───── Given records

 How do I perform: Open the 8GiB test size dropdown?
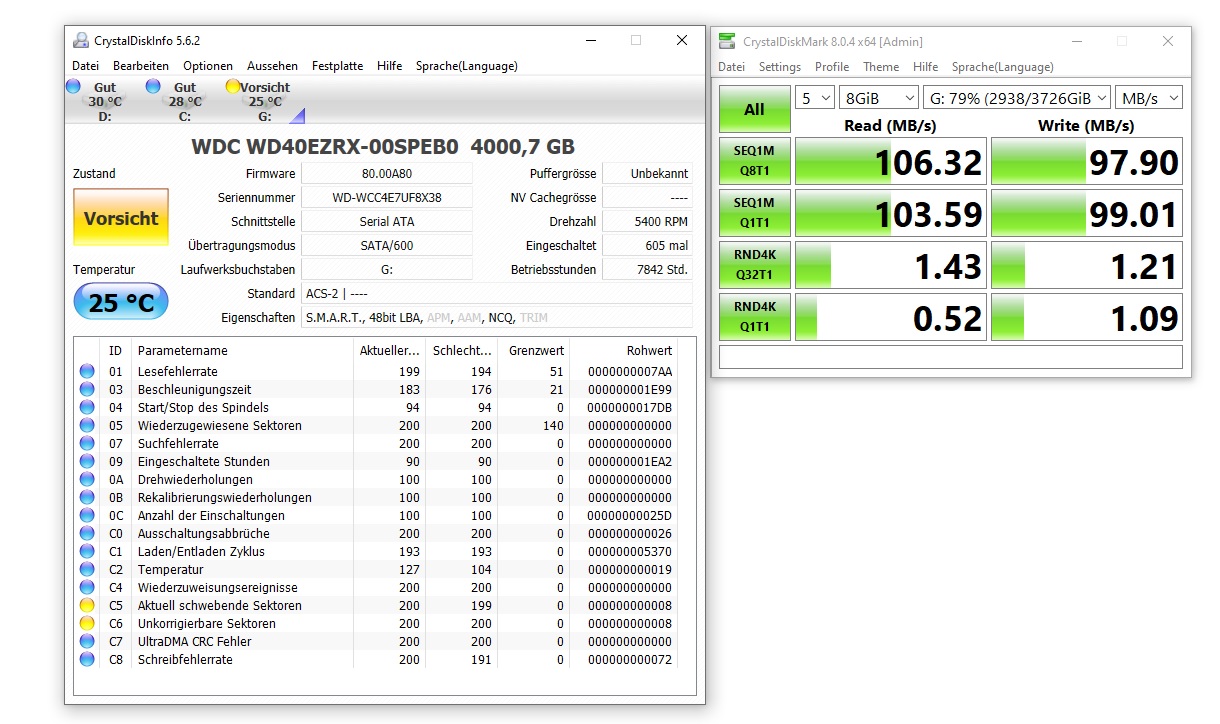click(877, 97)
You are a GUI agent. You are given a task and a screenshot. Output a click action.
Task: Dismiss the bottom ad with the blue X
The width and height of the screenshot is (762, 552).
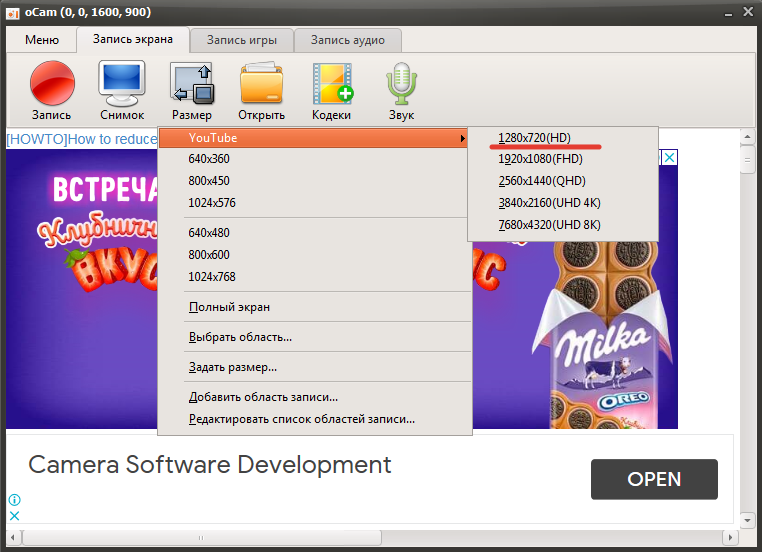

──────────
───── Given records

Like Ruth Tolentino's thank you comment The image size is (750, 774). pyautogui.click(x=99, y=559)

──────────
───── Given records

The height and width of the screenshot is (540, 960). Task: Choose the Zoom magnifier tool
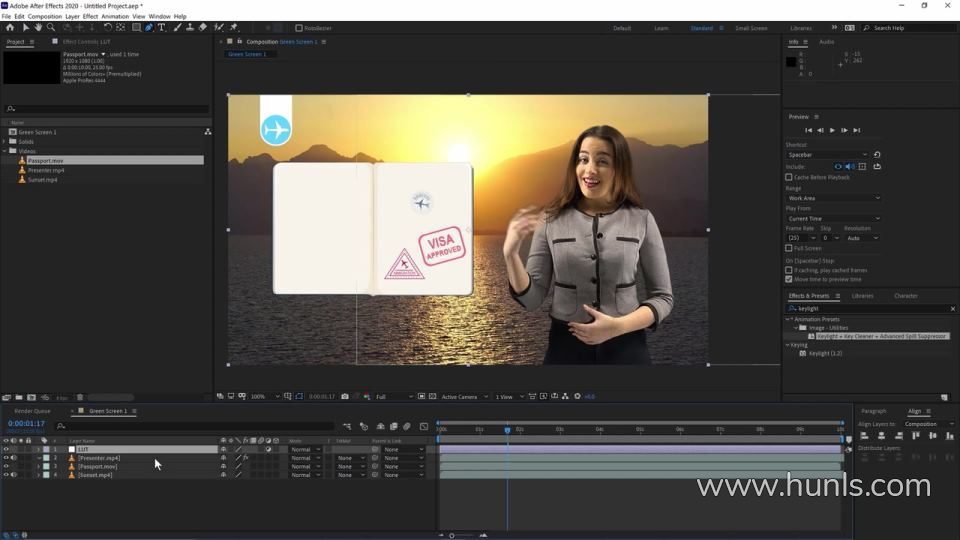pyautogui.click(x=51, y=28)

──────────

Rewrite the rows from the line containing "How do I perform: Open" through the line containing "The width and", replacing "screenshot" with "screen capture" and leaving everything else unchanged. Omit the pictures from the answer.

 How do I perform: Open the 8GiB test size dropdown?
click(877, 97)
You are a GUI agent. You are given a task and a screen capture. Output a click action.
Task: Dismiss the bottom ad with the blue X
The width and height of the screen capture is (762, 552).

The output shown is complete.